Cowen: Govt united on 'orderly' Anglo wind-down

A quick wind-down of Anglo-Irish Bank could cost €70bn and was not in the best interest of the taxpayer, Taoiseach Brian Cowen said today.

A quick wind-down of Anglo-Irish Bank could cost €70bn and was not in the best interest of the taxpayer, Taoiseach Brian Cowen said today.

As European officials prepared to give their view on the future of Anglo – €8.2bn in the red – Mr Cowen said the Government was at one on the issue.

“The idea that it would be wound up with us having to come up with up-front costs of winding up that bank to the tune of 70 or further billions clearly would not be in the interests of the taxpayer,” he said.

“We have been seeking to try to minimise the exposure to the taxpayer, deal with it that way ... we are anxious to bring it to finality as soon as our discussions with the European Union are completed.”

Mr Cowen said the Government was in advanced talks with European officials over the future of Anglo.

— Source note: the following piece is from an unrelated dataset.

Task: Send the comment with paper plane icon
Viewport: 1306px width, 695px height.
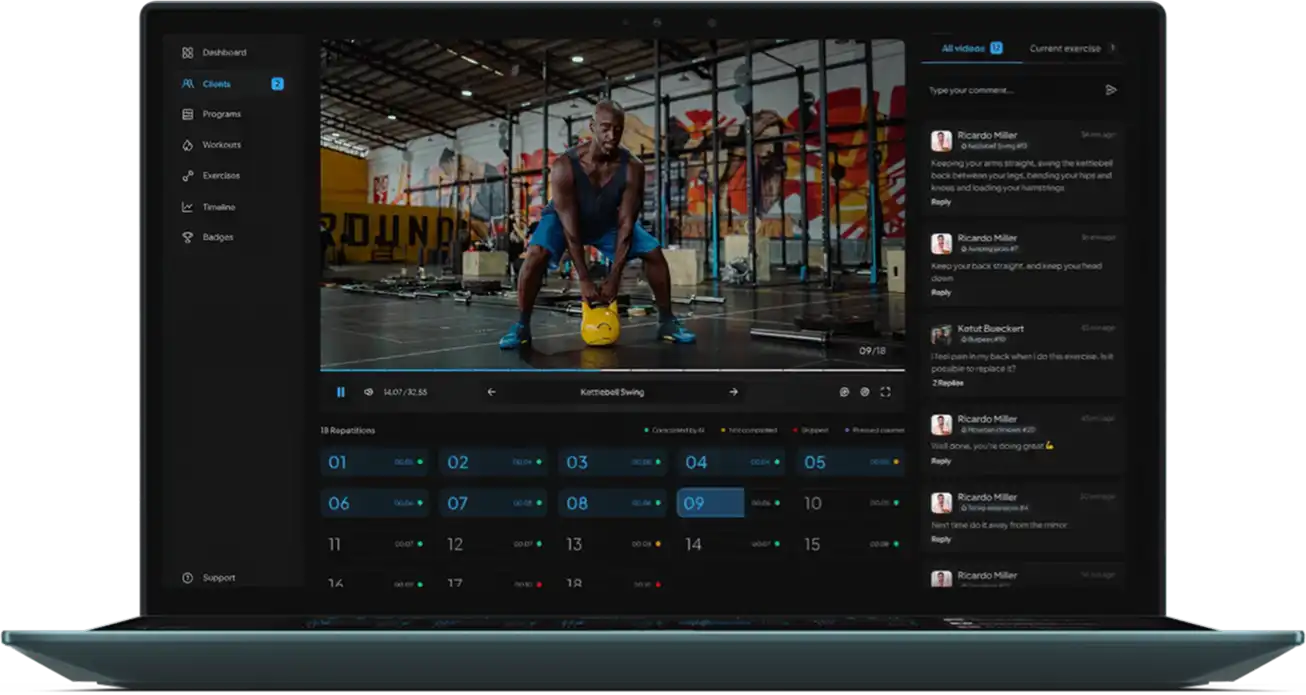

Finance Minister Brian Lenihan will discuss the matter with his European counterparts on Monday and Tuesday before reporting back to the Government.

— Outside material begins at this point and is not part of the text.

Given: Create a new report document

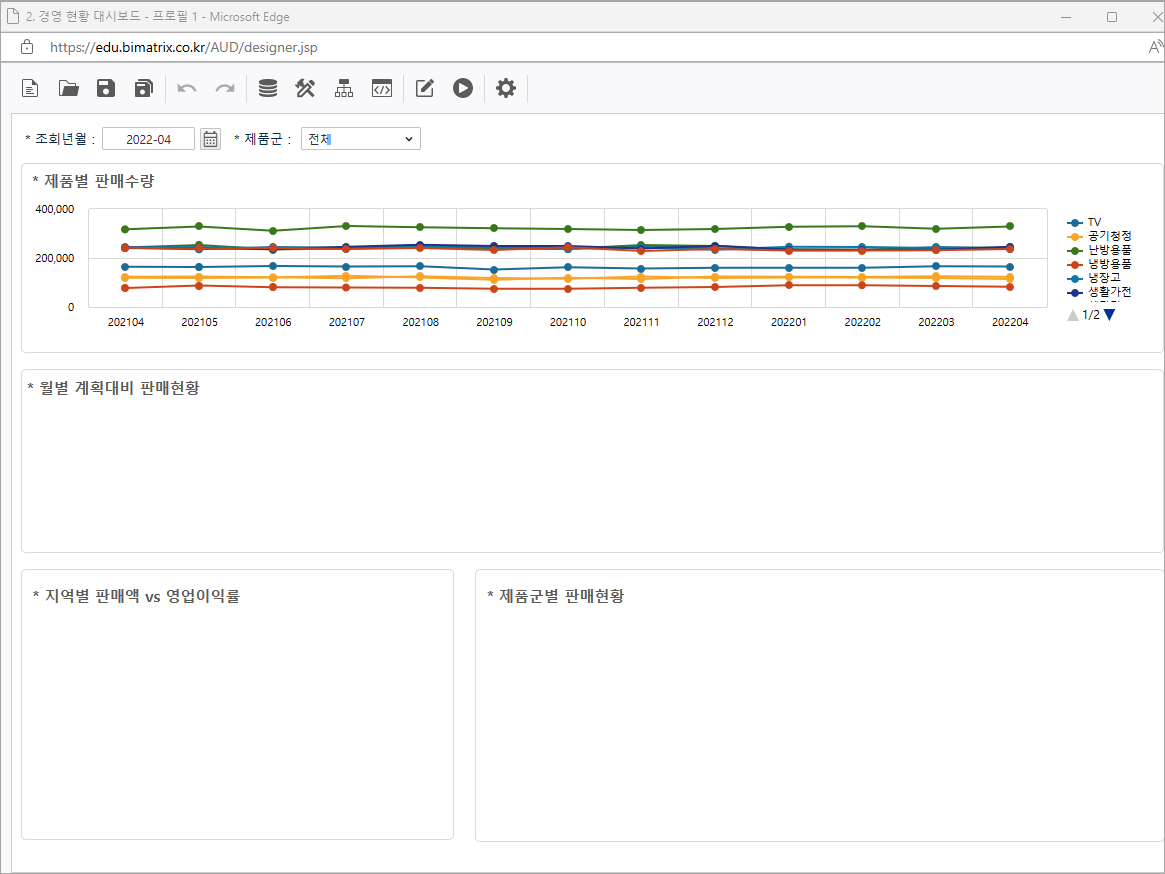Looking at the screenshot, I should pyautogui.click(x=31, y=88).
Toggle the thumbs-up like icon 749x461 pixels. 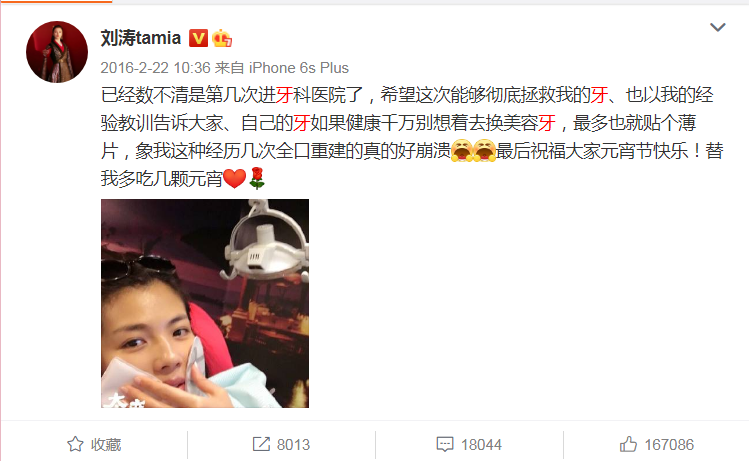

At the start of the week Green Senator Dan Boyle had called for an early wind-down of the bank over five years or less.

But it is understood Cabinet discussions on Wednesday finished with most ministers favouring an orderly wind-down of Anglo over time, rather than a rapid closure.

Despite the appearance of a rift between sections of the coalition, Mr Cowen insisted: “The Government is at one on this and always has been.

“The issue that is determining the Government’s policy on this issue is how do we minimise exposures to the taxpayer which are already considerable.”

Mr Cowen also said he believed Government policy in relation to the banking crisis was right.

Anglo chairman Alan Dukes this week said the bank preferred to see a good-bank bad-bank scenario with 80% wound up and a new viable bank created from the remaining good quality loan assets.

The state-run bank, which has been funded by €23bn of taxpayers’ money, said it expected further losses as more troubled assets were shifted off the bank’s books.